§ **ACTION ITEM**
If a line in the entries below includes "search", show that line.
Top of ENTRIES SUPPLIED
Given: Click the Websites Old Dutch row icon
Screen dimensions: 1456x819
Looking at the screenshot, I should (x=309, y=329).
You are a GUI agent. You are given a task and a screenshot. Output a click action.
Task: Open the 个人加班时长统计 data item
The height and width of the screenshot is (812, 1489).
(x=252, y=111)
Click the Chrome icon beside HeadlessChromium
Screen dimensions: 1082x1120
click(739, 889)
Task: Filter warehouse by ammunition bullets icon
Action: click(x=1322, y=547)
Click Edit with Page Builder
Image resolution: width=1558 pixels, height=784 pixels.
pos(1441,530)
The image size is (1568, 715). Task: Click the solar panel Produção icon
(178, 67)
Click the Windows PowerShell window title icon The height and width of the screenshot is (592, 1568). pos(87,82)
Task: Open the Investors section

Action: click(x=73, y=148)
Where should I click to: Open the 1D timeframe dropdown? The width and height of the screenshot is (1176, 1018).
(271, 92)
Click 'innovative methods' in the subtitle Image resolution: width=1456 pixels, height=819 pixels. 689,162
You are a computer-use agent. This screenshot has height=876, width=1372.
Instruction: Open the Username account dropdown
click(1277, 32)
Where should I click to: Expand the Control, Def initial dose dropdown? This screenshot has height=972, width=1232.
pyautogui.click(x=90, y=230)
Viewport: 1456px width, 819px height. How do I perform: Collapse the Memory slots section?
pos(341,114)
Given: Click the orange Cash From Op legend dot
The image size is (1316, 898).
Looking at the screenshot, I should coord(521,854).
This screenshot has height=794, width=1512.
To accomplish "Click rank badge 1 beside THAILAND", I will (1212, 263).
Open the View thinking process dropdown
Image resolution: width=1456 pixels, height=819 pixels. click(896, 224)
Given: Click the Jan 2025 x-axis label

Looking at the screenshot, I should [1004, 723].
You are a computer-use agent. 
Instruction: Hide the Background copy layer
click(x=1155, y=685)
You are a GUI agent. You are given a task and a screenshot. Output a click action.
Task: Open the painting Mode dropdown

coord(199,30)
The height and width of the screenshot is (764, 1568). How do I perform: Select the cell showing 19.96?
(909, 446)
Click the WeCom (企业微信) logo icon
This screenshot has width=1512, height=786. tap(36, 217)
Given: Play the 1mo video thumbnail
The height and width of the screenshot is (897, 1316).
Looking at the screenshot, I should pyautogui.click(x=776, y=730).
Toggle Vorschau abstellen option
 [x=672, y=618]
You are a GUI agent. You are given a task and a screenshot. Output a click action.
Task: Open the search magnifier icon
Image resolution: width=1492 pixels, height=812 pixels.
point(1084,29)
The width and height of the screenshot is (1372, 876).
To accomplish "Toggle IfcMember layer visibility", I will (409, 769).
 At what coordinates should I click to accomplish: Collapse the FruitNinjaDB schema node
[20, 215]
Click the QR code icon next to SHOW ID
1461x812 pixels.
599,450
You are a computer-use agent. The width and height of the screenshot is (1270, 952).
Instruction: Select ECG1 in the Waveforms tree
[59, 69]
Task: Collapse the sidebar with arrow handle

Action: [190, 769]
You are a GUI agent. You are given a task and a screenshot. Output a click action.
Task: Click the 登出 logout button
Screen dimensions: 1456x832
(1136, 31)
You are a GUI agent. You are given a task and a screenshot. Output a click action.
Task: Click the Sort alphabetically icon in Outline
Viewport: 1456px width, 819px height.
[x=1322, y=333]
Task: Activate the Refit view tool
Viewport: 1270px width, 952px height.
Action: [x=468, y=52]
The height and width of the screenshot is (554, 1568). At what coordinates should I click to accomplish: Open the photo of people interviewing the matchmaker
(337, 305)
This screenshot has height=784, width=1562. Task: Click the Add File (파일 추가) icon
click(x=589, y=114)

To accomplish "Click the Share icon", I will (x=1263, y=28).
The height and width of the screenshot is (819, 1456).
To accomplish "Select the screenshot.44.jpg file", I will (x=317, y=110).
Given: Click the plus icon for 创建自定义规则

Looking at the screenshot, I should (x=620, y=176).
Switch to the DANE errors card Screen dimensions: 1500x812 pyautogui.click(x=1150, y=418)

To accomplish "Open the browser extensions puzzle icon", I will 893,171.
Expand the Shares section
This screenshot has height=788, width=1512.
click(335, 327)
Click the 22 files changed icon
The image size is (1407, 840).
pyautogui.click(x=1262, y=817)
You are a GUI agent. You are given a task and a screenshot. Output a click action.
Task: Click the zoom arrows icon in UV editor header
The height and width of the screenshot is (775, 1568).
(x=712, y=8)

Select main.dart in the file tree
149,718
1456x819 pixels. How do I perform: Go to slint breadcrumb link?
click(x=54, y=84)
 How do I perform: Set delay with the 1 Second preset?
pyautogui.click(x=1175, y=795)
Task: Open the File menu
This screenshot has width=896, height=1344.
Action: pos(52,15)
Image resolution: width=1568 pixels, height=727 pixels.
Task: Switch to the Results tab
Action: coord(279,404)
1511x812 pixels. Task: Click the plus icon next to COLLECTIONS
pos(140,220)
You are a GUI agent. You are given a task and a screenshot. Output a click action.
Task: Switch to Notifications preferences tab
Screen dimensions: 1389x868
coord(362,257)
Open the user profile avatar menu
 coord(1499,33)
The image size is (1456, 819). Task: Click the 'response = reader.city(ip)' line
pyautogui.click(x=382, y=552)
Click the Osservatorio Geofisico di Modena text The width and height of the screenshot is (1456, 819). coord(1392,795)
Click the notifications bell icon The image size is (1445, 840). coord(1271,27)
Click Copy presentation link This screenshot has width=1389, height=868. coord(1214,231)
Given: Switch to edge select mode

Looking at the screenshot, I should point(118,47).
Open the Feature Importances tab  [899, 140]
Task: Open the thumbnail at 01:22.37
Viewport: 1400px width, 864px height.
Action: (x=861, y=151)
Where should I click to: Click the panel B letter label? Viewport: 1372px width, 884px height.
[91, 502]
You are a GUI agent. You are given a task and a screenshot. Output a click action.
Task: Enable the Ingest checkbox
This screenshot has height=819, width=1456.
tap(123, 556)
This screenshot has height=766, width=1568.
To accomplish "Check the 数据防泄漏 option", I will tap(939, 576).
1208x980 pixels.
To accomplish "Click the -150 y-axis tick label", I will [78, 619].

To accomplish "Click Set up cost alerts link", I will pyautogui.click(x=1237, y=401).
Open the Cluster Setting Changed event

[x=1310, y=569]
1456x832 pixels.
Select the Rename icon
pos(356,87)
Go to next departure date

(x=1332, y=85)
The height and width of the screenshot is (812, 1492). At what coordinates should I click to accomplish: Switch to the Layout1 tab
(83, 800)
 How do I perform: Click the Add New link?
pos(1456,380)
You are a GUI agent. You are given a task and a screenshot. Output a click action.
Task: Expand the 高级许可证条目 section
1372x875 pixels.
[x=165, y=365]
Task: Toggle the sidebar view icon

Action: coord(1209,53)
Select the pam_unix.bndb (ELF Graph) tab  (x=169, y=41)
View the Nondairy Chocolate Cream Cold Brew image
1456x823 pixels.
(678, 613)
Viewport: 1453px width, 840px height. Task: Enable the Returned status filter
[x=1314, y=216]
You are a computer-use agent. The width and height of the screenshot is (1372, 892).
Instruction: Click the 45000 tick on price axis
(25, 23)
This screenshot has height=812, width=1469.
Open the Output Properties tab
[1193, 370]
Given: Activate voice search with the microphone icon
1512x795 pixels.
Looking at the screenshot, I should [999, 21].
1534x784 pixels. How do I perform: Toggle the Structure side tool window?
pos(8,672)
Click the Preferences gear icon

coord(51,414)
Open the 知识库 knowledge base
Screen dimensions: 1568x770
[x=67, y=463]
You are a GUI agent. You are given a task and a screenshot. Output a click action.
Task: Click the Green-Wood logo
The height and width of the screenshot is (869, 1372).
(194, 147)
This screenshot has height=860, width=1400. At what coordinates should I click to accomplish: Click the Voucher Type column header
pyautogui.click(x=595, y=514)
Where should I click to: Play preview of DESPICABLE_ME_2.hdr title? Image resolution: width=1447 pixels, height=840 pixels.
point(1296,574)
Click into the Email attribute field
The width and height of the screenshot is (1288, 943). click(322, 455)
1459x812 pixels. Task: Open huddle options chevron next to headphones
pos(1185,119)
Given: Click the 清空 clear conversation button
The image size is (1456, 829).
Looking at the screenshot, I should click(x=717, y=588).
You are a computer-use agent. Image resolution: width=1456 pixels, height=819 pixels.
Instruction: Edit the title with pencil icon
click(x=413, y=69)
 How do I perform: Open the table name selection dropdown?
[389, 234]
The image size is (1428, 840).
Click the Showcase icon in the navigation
Bottom of ENTRIES SUPPLIED
§ **ANSWER FOR THE TASK**
Task: Open the search magnifier icon
Given: Activate voice search with the microphone icon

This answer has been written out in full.